There's little more exciting to me than municipal wi-fi -- munipialities creating free hot zones for their residents to enjoy.
But forever carrying water for Big Business, the GOP isn't happy with consumers getting free Internet.
A Texas Congressman has introduced a bill that impose a nationwide prohibition on municipally-sponsored networks.
Dubbed by the Author, Representative Pet Sessions (R-Texas), the Preserving Innovation in Telecom Act of 2005, the bill prohibits state and local governments from providing any telecommunications or information service that is "substantially similar" to services provided by private companies.
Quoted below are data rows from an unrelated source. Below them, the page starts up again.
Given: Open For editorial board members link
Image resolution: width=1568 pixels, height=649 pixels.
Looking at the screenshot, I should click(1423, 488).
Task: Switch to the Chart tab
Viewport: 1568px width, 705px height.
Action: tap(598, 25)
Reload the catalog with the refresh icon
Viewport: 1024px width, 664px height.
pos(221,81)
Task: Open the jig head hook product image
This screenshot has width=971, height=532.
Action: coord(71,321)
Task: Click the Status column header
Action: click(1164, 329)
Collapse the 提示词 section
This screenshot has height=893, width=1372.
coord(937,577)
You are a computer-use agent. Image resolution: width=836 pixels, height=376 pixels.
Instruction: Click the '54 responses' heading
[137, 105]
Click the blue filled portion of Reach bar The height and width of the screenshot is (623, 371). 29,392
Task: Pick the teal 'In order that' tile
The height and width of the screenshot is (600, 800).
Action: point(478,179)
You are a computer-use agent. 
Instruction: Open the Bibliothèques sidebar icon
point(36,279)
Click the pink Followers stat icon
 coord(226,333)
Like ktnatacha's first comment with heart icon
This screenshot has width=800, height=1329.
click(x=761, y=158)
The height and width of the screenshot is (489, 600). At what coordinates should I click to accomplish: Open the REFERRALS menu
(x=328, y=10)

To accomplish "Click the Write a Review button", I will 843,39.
The bill, HR 2726, is similar to a host of state bills pushed by telecommunications companies aimed at fending off municipally-run wireless networks. Some of those bills, most recently one in Texas, have been stalled in state legislatures.
The telecommunications operators say that such networks represent unfair competition while municipalities claim that the services are needed to promote business and close the gap between digital haves and have-nots.
According to Sessions' on-line biography, he is a former employee of Southwestern Bell and Bell Labs.
Many cities are using the wi-fi to draw people to business centers downtown, not to beam the Internet into their own homes. But that's still "unfair competition" to the telcos, who are fleecing consumers with ridiculously high broadband rates.